(Saved entries)

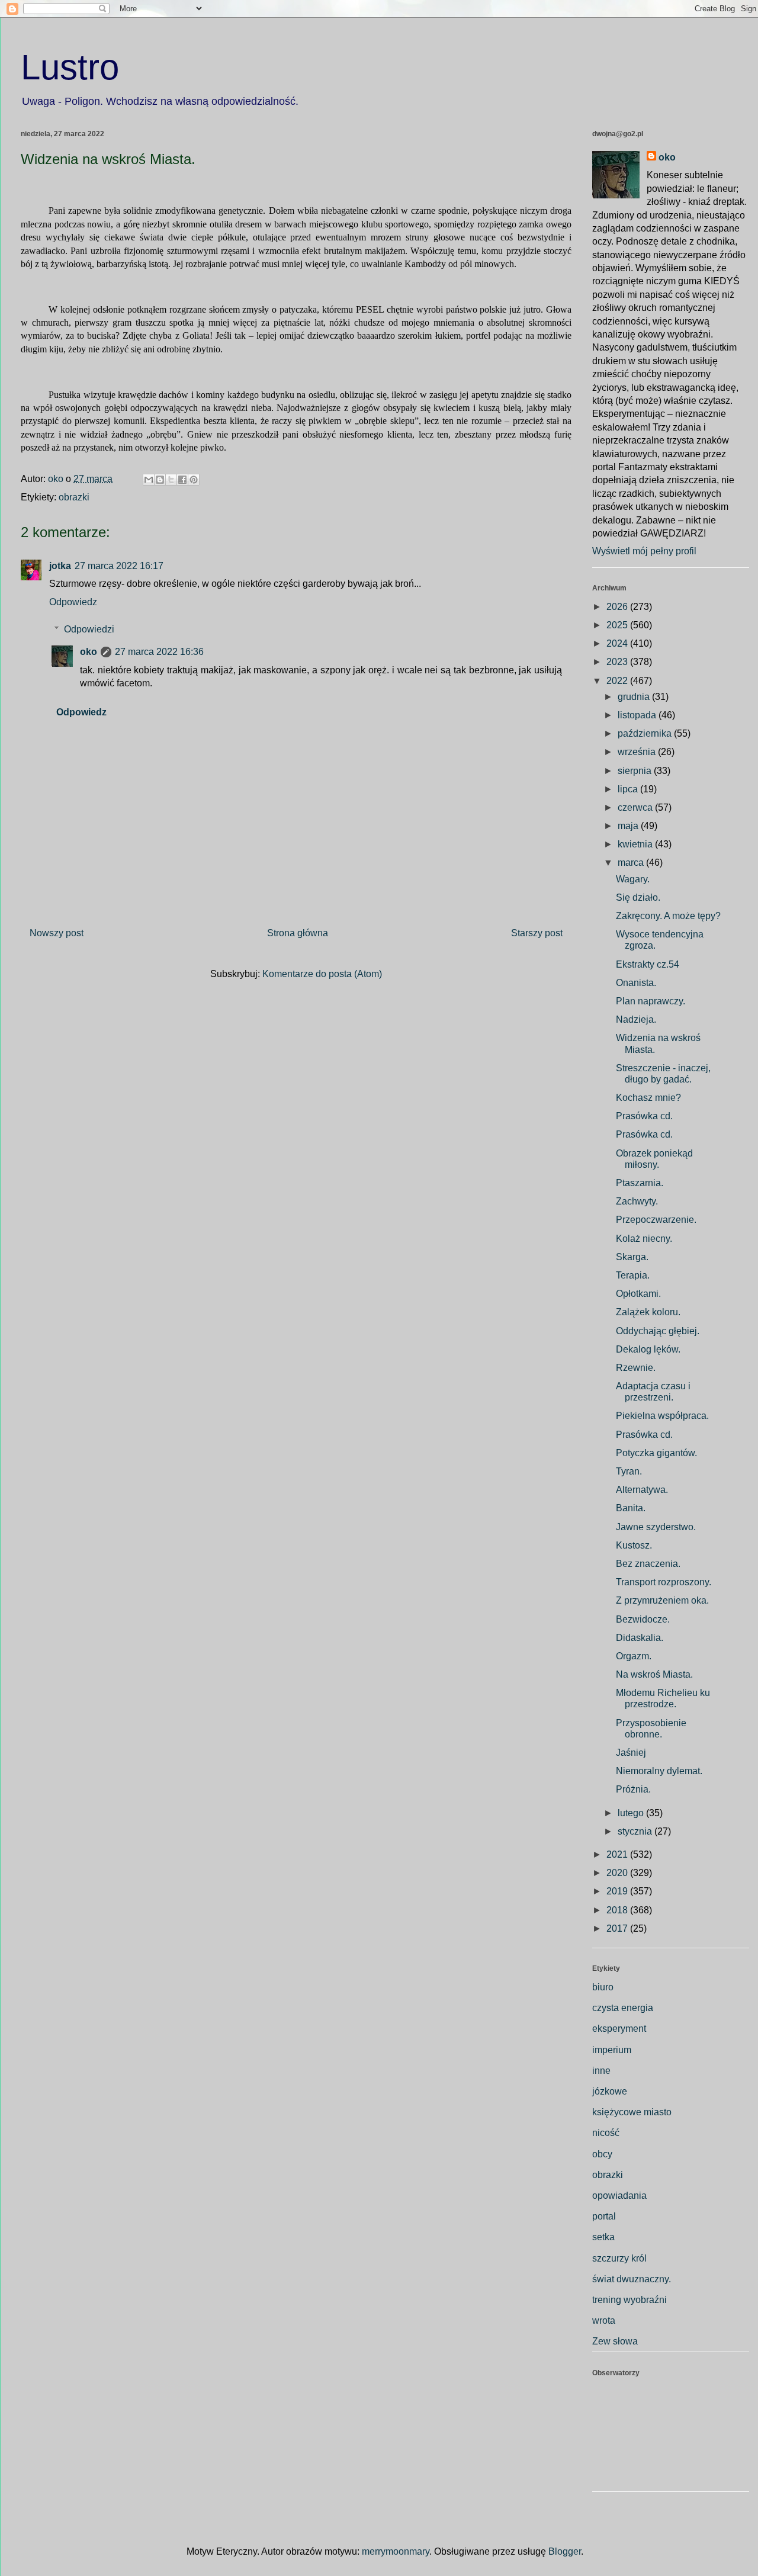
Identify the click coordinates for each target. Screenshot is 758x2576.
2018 (618, 1910)
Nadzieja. (636, 1019)
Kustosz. (634, 1545)
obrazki (74, 497)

__WHAT THE TASK ASKS__. Here the job is to print all the data exactly, skipping any image.

__ANSWER FOR THE TASK__.
Identify the click coordinates for each target. Screenshot is 758x2576.
2018 (618, 1910)
Nadzieja. (636, 1019)
Kustosz. (634, 1545)
obrazki (74, 497)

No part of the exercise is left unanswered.